> **Requirements**
Copy every line of the material below word for word, without changing anything.

+===+

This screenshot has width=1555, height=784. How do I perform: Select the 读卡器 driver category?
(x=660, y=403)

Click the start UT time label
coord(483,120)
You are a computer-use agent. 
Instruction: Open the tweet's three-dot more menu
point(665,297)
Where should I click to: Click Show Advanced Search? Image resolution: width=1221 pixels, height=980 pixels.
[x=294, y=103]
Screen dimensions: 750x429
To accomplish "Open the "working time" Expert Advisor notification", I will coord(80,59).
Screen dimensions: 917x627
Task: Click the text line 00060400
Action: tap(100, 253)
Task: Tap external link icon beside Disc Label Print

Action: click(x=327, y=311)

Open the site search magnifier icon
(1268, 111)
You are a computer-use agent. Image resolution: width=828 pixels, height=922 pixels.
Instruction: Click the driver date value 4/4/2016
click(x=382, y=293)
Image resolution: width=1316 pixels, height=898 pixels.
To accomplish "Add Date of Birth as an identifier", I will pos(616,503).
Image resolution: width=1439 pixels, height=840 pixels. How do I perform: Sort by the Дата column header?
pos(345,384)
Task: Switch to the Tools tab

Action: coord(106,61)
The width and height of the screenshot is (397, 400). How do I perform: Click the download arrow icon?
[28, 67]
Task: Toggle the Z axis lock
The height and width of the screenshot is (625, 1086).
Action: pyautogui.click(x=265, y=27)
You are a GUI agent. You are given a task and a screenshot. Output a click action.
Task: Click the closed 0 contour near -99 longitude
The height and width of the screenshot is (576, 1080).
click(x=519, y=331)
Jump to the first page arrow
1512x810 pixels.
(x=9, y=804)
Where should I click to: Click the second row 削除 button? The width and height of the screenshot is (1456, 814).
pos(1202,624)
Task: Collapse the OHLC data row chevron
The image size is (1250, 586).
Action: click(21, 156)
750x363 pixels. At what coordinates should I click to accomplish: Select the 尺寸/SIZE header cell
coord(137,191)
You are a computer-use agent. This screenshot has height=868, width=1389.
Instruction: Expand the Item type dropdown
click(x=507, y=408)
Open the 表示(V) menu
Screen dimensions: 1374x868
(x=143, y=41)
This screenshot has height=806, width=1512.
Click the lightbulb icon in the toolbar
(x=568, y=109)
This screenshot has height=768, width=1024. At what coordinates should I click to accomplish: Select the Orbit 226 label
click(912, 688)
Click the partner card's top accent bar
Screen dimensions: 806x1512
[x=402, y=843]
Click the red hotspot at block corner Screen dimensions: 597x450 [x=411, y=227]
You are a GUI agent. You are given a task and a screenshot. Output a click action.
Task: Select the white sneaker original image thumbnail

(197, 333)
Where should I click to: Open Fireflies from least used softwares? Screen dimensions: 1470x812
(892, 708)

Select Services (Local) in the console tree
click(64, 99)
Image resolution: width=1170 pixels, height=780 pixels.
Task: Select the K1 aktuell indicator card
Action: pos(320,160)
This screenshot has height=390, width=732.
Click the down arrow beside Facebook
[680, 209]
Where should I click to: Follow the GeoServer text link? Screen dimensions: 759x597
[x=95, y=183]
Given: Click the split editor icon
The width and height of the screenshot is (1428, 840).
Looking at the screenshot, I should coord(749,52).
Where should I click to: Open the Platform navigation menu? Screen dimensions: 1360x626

+===+

> **Expected answer**
This screenshot has width=1555, height=784. How do I perform: Select the 读卡器 driver category?
(x=660, y=403)

Click the start UT time label
coord(483,120)
You are a computer-use agent. 
Instruction: Open the tweet's three-dot more menu
point(665,297)
Where should I click to: Click Show Advanced Search? Image resolution: width=1221 pixels, height=980 pixels.
[x=294, y=103]
Screen dimensions: 750x429
To accomplish "Open the "working time" Expert Advisor notification", I will coord(80,59).
Screen dimensions: 917x627
Task: Click the text line 00060400
Action: tap(100, 253)
Task: Tap external link icon beside Disc Label Print

Action: click(x=327, y=311)

Open the site search magnifier icon
(1268, 111)
You are a computer-use agent. Image resolution: width=828 pixels, height=922 pixels.
Instruction: Click the driver date value 4/4/2016
click(x=382, y=293)
Image resolution: width=1316 pixels, height=898 pixels.
To accomplish "Add Date of Birth as an identifier", I will pos(616,503).
Image resolution: width=1439 pixels, height=840 pixels. How do I perform: Sort by the Дата column header?
pos(345,384)
Task: Switch to the Tools tab

Action: coord(106,61)
The width and height of the screenshot is (397, 400). How do I perform: Click the download arrow icon?
[28, 67]
Task: Toggle the Z axis lock
The height and width of the screenshot is (625, 1086).
Action: pyautogui.click(x=265, y=27)
You are a GUI agent. You are given a task and a screenshot. Output a click action.
Task: Click the closed 0 contour near -99 longitude
The height and width of the screenshot is (576, 1080).
click(x=519, y=331)
Jump to the first page arrow
1512x810 pixels.
(x=9, y=804)
Where should I click to: Click the second row 削除 button? The width and height of the screenshot is (1456, 814).
pos(1202,624)
Task: Collapse the OHLC data row chevron
The image size is (1250, 586).
Action: click(21, 156)
750x363 pixels. At what coordinates should I click to accomplish: Select the 尺寸/SIZE header cell
coord(137,191)
You are a computer-use agent. This screenshot has height=868, width=1389.
Instruction: Expand the Item type dropdown
click(x=507, y=408)
Open the 表示(V) menu
Screen dimensions: 1374x868
(x=143, y=41)
This screenshot has height=806, width=1512.
Click the lightbulb icon in the toolbar
(x=568, y=109)
This screenshot has height=768, width=1024. At what coordinates should I click to accomplish: Select the Orbit 226 label
click(912, 688)
Click the partner card's top accent bar
Screen dimensions: 806x1512
[x=402, y=843]
Click the red hotspot at block corner Screen dimensions: 597x450 [x=411, y=227]
You are a GUI agent. You are given a task and a screenshot. Output a click action.
Task: Select the white sneaker original image thumbnail

(197, 333)
Where should I click to: Open Fireflies from least used softwares? Screen dimensions: 1470x812
(892, 708)

Select Services (Local) in the console tree
click(64, 99)
Image resolution: width=1170 pixels, height=780 pixels.
Task: Select the K1 aktuell indicator card
Action: pos(320,160)
This screenshot has height=390, width=732.
Click the down arrow beside Facebook
[680, 209]
Where should I click to: Follow the GeoServer text link? Screen dimensions: 759x597
[x=95, y=183]
Given: Click the split editor icon
The width and height of the screenshot is (1428, 840).
Looking at the screenshot, I should coord(749,52).
Where should I click to: Open the Platform navigation menu? Screen dimensions: 1360x626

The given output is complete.